SOURCE DOCUMENT:
..............................

Anthony Woodville, Lord Rivers, RIP


On May 4th I attended and read my parts in one of the quarterly Shakespeare meetings I asked to join a year ago. We read Shakespeare's History/Tragedy, Richard III. Today, the 25th of June is the anniversary of the execution in 1483 of Anthony Woodville, Lord Rivers, on the orders of Richard, Duke of Gloucester at Pontefract or Pomfret, as it's named in Act III, Scene 3. Richard is arranging everything from murders to kidnappings to marriages so that he may take the throne after Edward IV has died, and he has to get rid of Queen Elizabeth's family, including her brother Lord Rivers, and her son, Sir Richard Grey, and another close associate of the Queen and her son Edward V, Sir Thomas Vaughan--and of course her sons, the Princes in the Tower.

Rivers recalls that Richard II was murdered at Pontefract/Pomfret:

O Pomfret, Pomfret! O thou bloody prison,
Fatal and ominous to noble peers!
Within the guilty closure of thy walls,
Richard the Second here was hacked to death,
And, for more slander to thy dismal seat,
We give to thee our guiltless blood to drink.

Rivers and Grey look back on the curses of Queen Margaret, King Henry VI's widow in Act I, Scene 3 and realize they are being fulfilled:

GREY
Now Margaret’s curse is fall’n upon our heads,
When she exclaimed on Hastings, you, and I,
For standing by when Richard stabbed her son.

..............................

DATA EXTRACT:
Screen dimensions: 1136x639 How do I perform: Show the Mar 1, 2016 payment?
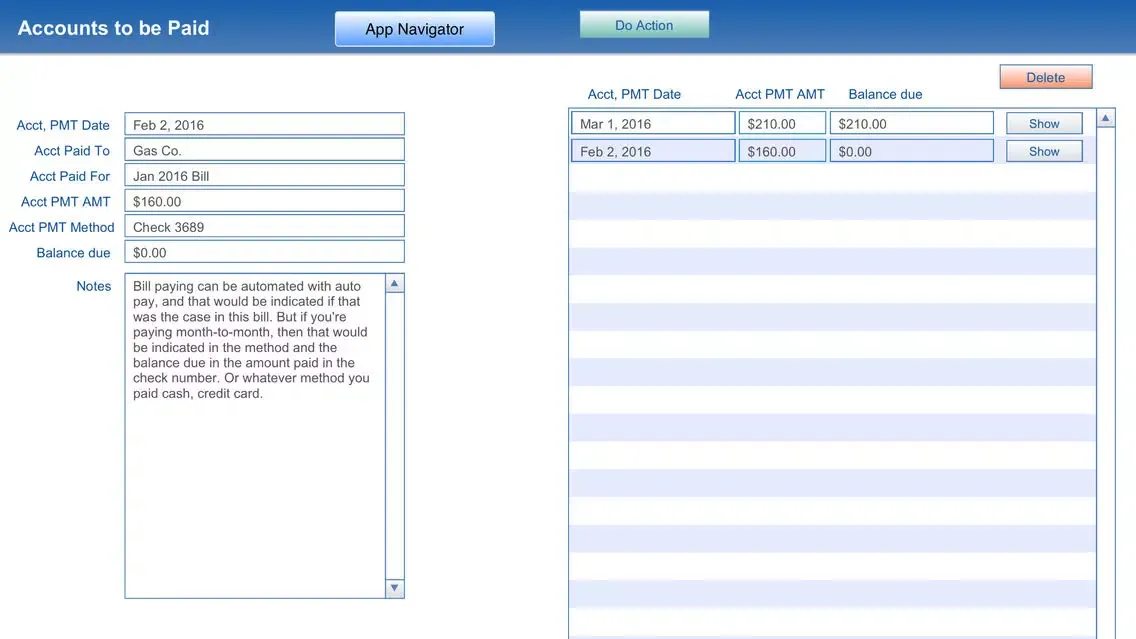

..............................

PROMPT: Copy out the whole post about Anthony Woodville, Lord Rivers, word for word.

TASK RESULT:
Anthony Woodville, Lord Rivers, RIP


On May 4th I attended and read my parts in one of the quarterly Shakespeare meetings I asked to join a year ago. We read Shakespeare's History/Tragedy, Richard III. Today, the 25th of June is the anniversary of the execution in 1483 of Anthony Woodville, Lord Rivers, on the orders of Richard, Duke of Gloucester at Pontefract or Pomfret, as it's named in Act III, Scene 3. Richard is arranging everything from murders to kidnappings to marriages so that he may take the throne after Edward IV has died, and he has to get rid of Queen Elizabeth's family, including her brother Lord Rivers, and her son, Sir Richard Grey, and another close associate of the Queen and her son Edward V, Sir Thomas Vaughan--and of course her sons, the Princes in the Tower.

Rivers recalls that Richard II was murdered at Pontefract/Pomfret:

O Pomfret, Pomfret! O thou bloody prison,
Fatal and ominous to noble peers!
Within the guilty closure of thy walls,
Richard the Second here was hacked to death,
And, for more slander to thy dismal seat,
We give to thee our guiltless blood to drink.

Rivers and Grey look back on the curses of Queen Margaret, King Henry VI's widow in Act I, Scene 3 and realize they are being fulfilled:

GREY
Now Margaret’s curse is fall’n upon our heads,
When she exclaimed on Hastings, you, and I,
For standing by when Richard stabbed her son.